--- Start Stored records ---

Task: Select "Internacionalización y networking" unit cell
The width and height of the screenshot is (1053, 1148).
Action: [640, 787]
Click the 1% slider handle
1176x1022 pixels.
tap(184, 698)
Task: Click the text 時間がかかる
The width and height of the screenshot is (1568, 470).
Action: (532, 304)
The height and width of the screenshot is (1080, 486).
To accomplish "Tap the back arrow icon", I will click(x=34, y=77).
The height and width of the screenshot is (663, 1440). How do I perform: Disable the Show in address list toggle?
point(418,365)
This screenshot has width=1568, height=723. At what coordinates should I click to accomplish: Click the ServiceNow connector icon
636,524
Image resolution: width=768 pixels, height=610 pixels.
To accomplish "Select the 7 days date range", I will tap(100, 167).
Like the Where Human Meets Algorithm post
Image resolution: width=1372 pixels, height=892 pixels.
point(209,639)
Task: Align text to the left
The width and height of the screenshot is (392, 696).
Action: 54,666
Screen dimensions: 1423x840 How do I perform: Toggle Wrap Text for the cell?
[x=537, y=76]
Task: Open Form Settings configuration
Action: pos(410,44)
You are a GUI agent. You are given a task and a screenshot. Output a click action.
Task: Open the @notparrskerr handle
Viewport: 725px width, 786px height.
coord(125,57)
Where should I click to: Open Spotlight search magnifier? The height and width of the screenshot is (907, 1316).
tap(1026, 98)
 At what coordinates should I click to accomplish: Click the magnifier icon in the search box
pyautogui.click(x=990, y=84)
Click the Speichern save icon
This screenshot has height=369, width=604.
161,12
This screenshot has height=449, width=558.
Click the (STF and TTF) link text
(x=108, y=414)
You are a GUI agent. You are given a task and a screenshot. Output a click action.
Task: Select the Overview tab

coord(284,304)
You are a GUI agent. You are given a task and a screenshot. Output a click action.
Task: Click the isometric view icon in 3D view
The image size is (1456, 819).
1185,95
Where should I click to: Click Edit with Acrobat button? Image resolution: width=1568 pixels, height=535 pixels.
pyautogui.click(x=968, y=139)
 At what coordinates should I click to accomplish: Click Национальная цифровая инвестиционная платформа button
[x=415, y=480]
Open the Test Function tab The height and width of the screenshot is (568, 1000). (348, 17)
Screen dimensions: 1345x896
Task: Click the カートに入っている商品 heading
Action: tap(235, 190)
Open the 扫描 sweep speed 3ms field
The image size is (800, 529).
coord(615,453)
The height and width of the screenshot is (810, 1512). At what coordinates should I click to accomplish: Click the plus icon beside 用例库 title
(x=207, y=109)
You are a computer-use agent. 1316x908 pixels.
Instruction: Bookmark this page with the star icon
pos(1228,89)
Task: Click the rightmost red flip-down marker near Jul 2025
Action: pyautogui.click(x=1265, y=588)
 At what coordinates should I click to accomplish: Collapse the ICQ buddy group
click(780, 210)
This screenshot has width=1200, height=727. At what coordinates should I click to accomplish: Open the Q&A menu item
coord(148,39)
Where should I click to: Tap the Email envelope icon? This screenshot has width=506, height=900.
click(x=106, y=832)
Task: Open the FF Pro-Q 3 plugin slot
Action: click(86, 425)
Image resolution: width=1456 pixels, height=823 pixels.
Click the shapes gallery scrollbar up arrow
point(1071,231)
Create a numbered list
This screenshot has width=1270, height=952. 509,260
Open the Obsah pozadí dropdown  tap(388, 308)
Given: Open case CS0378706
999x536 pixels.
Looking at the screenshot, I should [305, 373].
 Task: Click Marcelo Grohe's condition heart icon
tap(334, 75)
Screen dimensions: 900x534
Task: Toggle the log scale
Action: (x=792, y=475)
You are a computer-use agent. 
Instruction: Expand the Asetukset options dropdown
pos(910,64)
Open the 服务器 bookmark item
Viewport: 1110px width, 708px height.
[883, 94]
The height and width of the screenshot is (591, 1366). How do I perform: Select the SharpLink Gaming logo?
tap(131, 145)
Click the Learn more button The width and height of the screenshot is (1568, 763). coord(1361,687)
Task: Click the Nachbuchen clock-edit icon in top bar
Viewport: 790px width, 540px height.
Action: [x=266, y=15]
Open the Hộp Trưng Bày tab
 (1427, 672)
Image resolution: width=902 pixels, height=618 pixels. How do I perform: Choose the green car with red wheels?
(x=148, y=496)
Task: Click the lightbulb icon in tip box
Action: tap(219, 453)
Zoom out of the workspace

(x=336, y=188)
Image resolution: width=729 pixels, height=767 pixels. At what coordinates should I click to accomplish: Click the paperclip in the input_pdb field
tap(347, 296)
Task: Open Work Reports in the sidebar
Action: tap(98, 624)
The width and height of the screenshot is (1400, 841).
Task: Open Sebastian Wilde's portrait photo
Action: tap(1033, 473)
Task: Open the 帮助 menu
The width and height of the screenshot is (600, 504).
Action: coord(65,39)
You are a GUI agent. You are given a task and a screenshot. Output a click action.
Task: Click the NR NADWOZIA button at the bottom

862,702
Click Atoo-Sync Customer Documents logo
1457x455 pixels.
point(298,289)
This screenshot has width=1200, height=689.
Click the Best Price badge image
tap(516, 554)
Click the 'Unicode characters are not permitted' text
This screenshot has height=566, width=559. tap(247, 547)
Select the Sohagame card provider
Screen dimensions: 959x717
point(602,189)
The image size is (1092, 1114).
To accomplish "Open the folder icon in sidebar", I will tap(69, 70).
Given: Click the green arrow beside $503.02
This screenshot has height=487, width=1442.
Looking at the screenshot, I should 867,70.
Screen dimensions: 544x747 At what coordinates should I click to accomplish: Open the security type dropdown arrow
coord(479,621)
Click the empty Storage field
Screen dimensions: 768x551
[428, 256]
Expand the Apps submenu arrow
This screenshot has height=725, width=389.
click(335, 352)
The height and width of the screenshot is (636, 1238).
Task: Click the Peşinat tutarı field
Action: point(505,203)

--- End Stored records ---

Copy the items above word for word, from the line containing "Task: Align text to the left" through the line containing "coord(125,57)", including both of those lines.

Task: Align text to the left
The width and height of the screenshot is (392, 696).
Action: 54,666
Screen dimensions: 1423x840 How do I perform: Toggle Wrap Text for the cell?
[x=537, y=76]
Task: Open Form Settings configuration
Action: pos(410,44)
You are a GUI agent. You are given a task and a screenshot. Output a click action.
Task: Open the @notparrskerr handle
Viewport: 725px width, 786px height.
coord(125,57)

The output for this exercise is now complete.